• Extract to read
** BEGIN **
The Notts are staying up.

Three days removed from Boundary Park and I’m still not sure it’s sunk in. I mean, I can look at those five words, read them, understand their meaning, but I think I'm only now starting to grasp the enormity of them. Looking at the League One table and seeing Notts County finish three points above the relegation is quite the sight to behold, particularly given that by as recently as mid-March, Tranmere had left us flat out for a count of ten, bottom of the table and seven points adrift of safety.

Buoyed by consecutive home wins against in-form sides Crawley and Swindon Town, the task for the regular season’s final Saturday was, on paper, quite simple. Get a point. Simply drawing the game would ensure another season in this division. It was in our own hands, a small miracle in itself. There were 27 different, realistic permutations going into the last day of the season – only one could see us drop. I’d say it was a simple as that but you’d know I was lying.
** END **
• Set of tasks
1 - Retype everything in the Notts County piece from "The Notts are" down to "adrift of safety.", word for word.
2 - Extend the Notts County piece, picking up right after its last sentence.
The listing has no connection to the Notts County piece.

• Stored records
** BEGIN **
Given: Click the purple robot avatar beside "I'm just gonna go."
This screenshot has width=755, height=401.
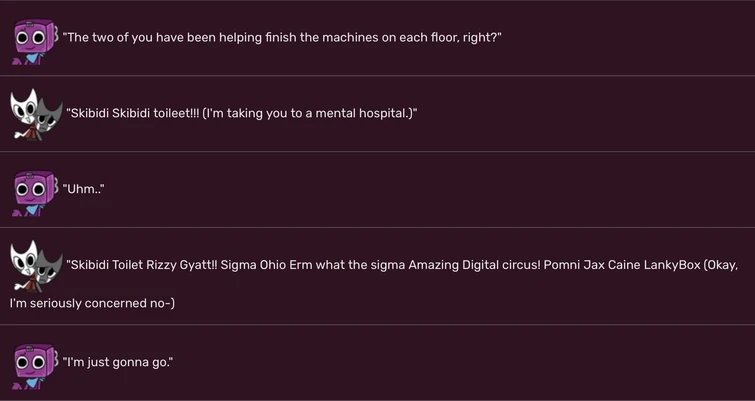Looking at the screenshot, I should pos(33,365).
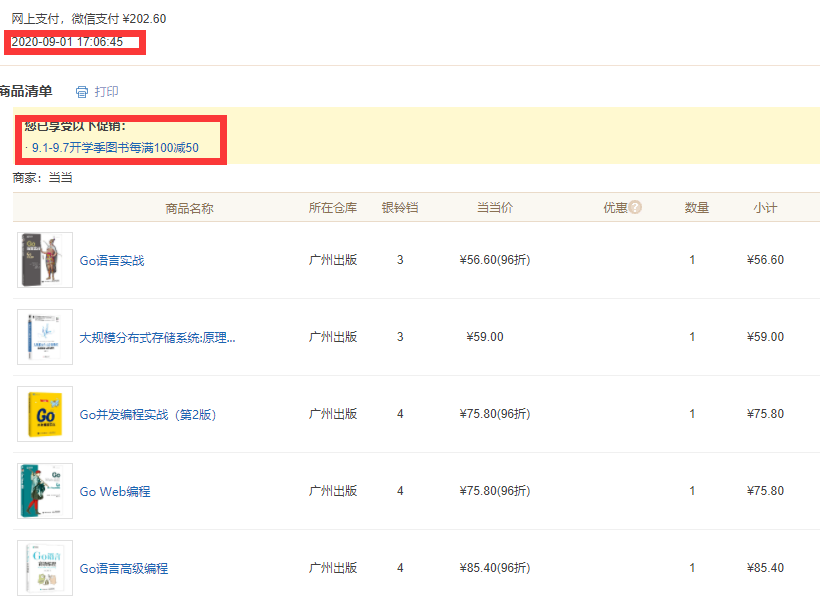Click the printer icon beside 商品清单
The image size is (820, 608).
[x=82, y=92]
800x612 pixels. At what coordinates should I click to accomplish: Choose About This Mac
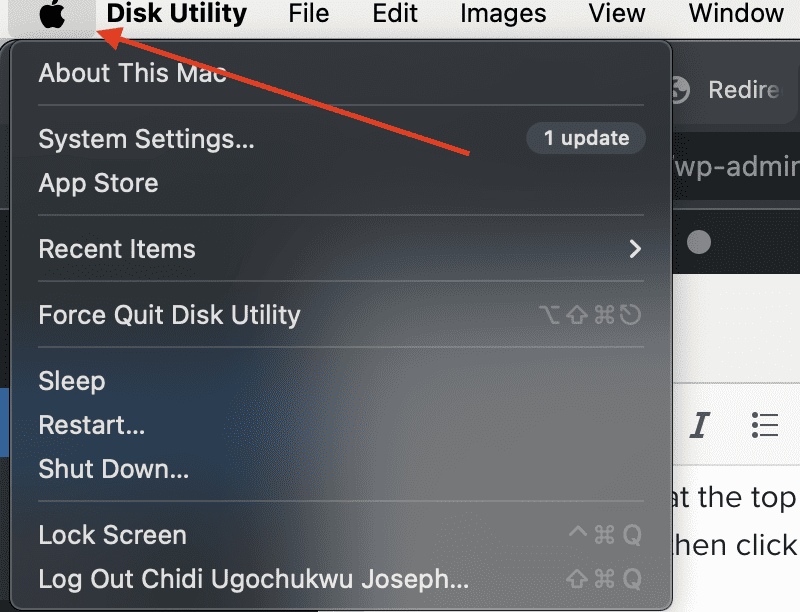click(133, 73)
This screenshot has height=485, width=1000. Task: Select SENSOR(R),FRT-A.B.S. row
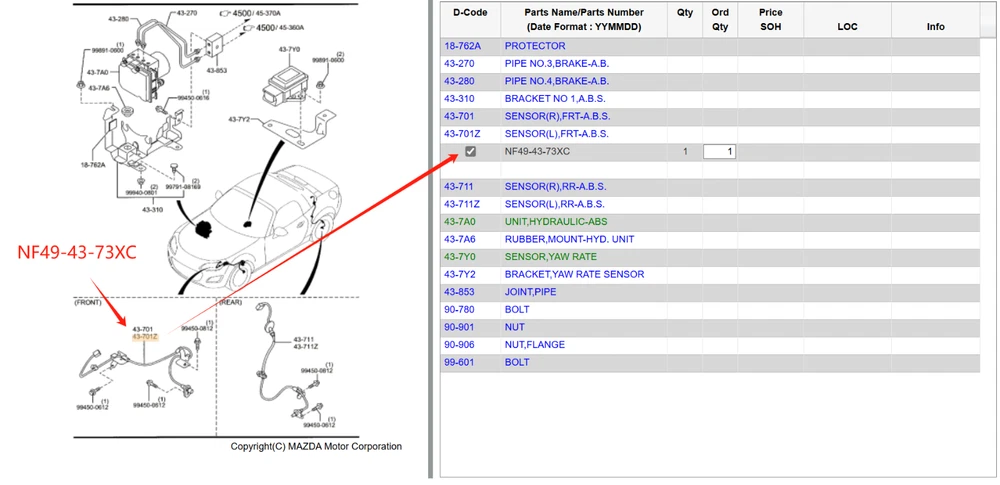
** END **
• Outputs for the tasks
1 -
The Notts are staying up.

Three days removed from Boundary Park and I’m still not sure it’s sunk in. I mean, I can look at those five words, read them, understand their meaning, but I think I'm only now starting to grasp the enormity of them. Looking at the League One table and seeing Notts County finish three points above the relegation is quite the sight to behold, particularly given that by as recently as mid-March, Tranmere had left us flat out for a count of ten, bottom of the table and seven points adrift of safety.

2 -
Notts supporters had snapped up over 3,500 tickets for the trip to Greater Manchester for Oldham Athletic – a quite simply gargantuan effort given the nine months of abuse we'd suffered before it. Month after month, game after game there were comments on social media from people saying they were done with the club, but everyone had come together for the last game of the season in the hope of being the extra body required to ensure survival. The noise created was ferocious, one that still raises the hairs on my arms when I think back.

Of course, being the last away day of the season, fancy dress was optional. Giant hot dogs, escaped convicts (in-keeping with the club’s Great Escape theme), Mario and Luigi, Scooby Doo and his gang, and American wrestling royalty were all represented on this most nerve-shredding day of the season.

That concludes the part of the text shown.